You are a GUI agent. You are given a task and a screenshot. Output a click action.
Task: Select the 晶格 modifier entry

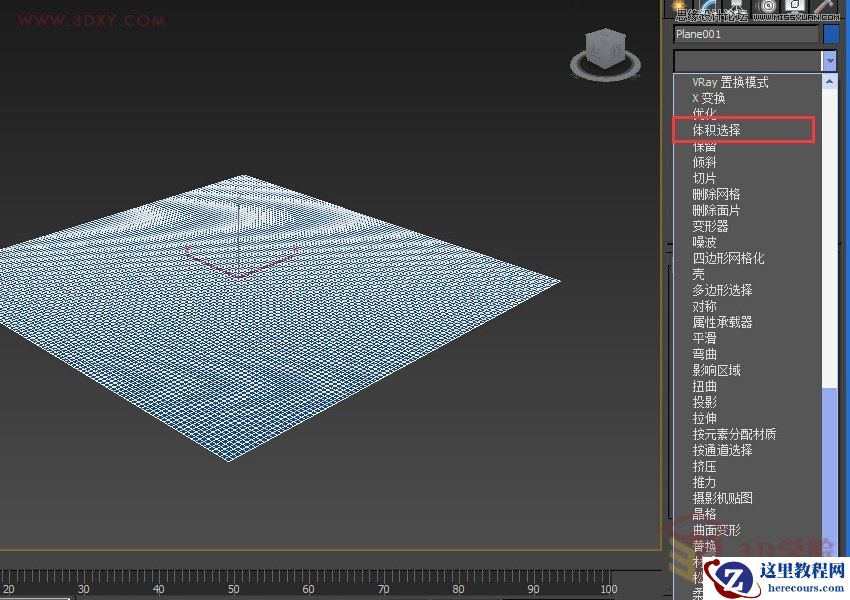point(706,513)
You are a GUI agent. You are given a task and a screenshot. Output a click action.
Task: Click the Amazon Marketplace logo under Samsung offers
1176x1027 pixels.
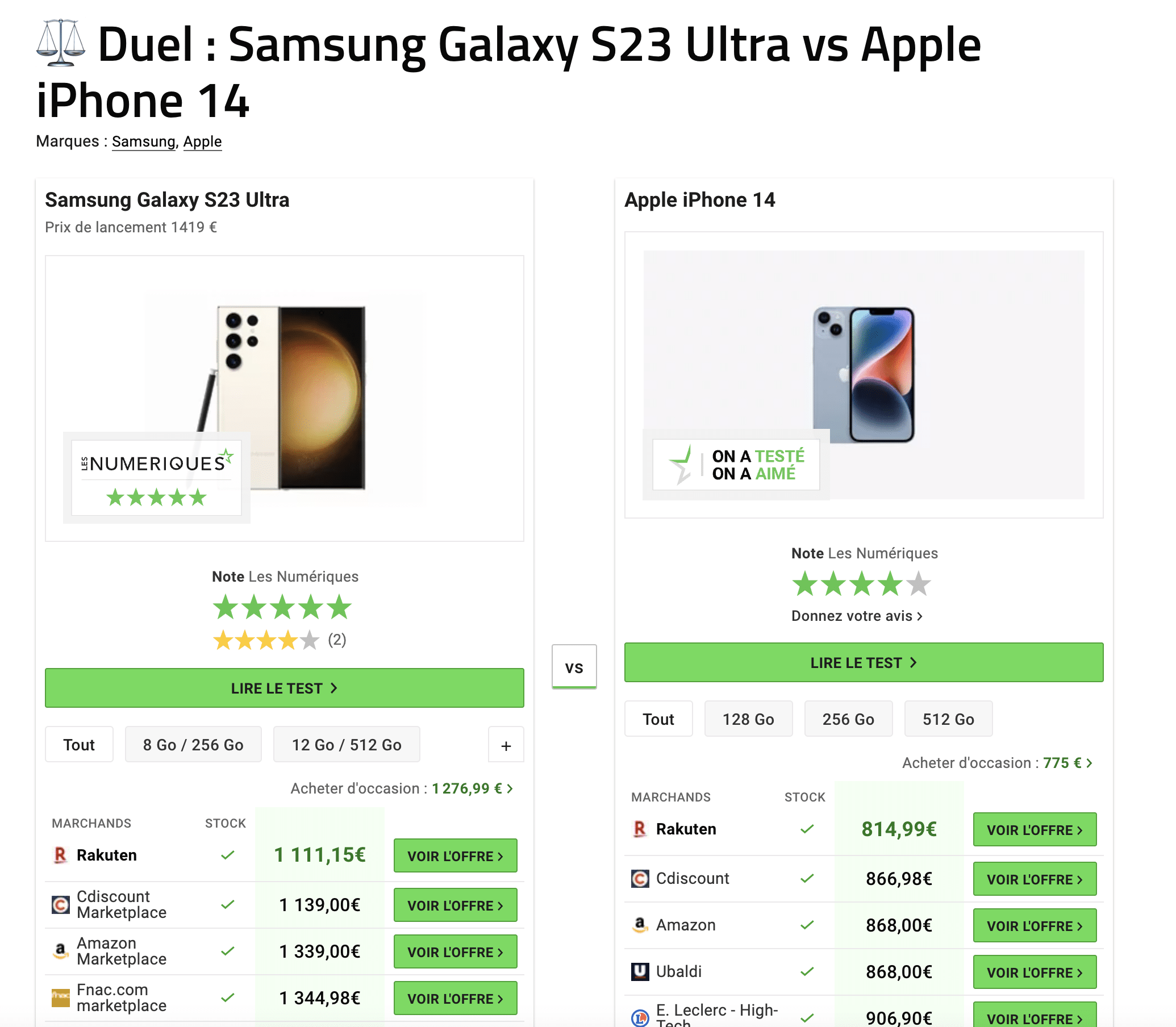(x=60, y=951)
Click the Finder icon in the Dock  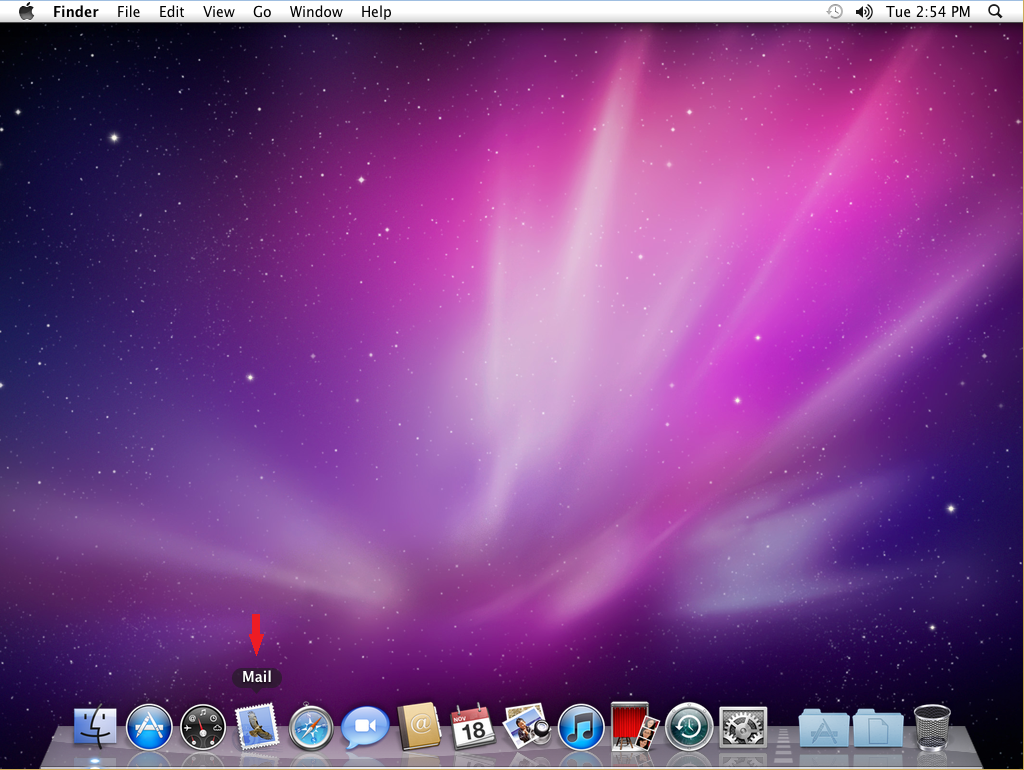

==

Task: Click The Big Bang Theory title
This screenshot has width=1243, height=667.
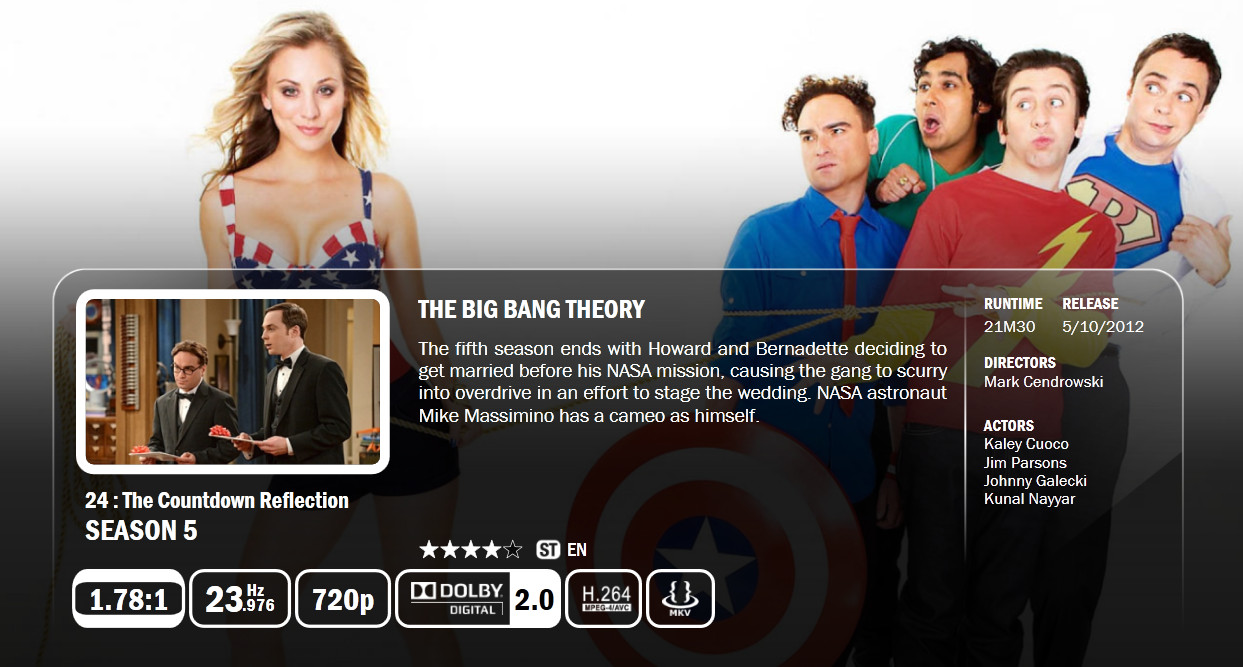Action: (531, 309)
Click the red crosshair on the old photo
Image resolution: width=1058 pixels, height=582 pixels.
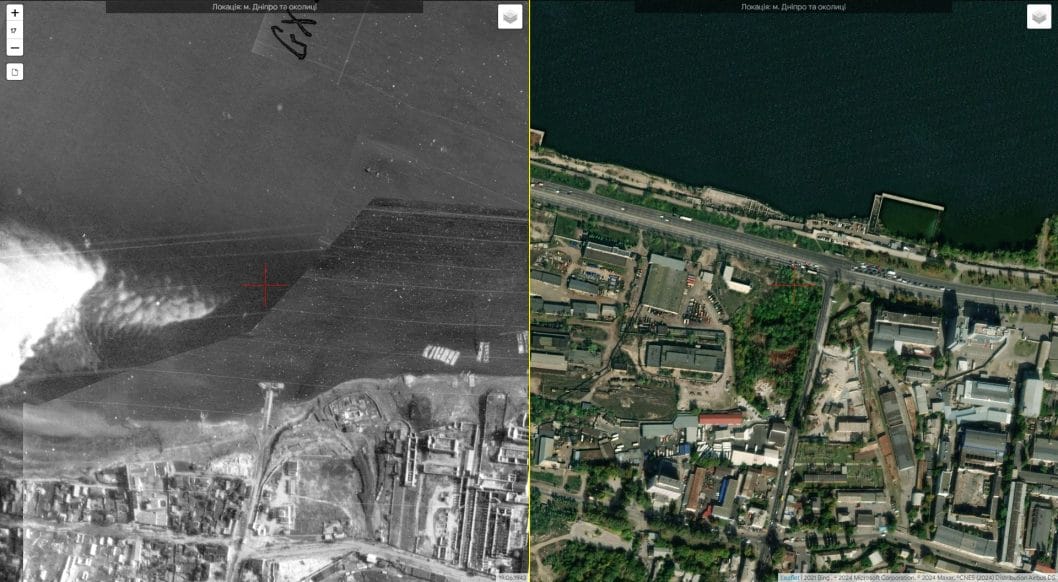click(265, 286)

* **Instructions to follow**
Exactly the lines above, from the one containing "1176x1027 pixels." down to the one containing "Click the Finder icon in the Dock", are to be repeated, including both ends. Pictures are not part of the copy.

* **Finished exercise**
1176x1027 pixels.
(x=60, y=951)
Click the Finder icon in the Dock  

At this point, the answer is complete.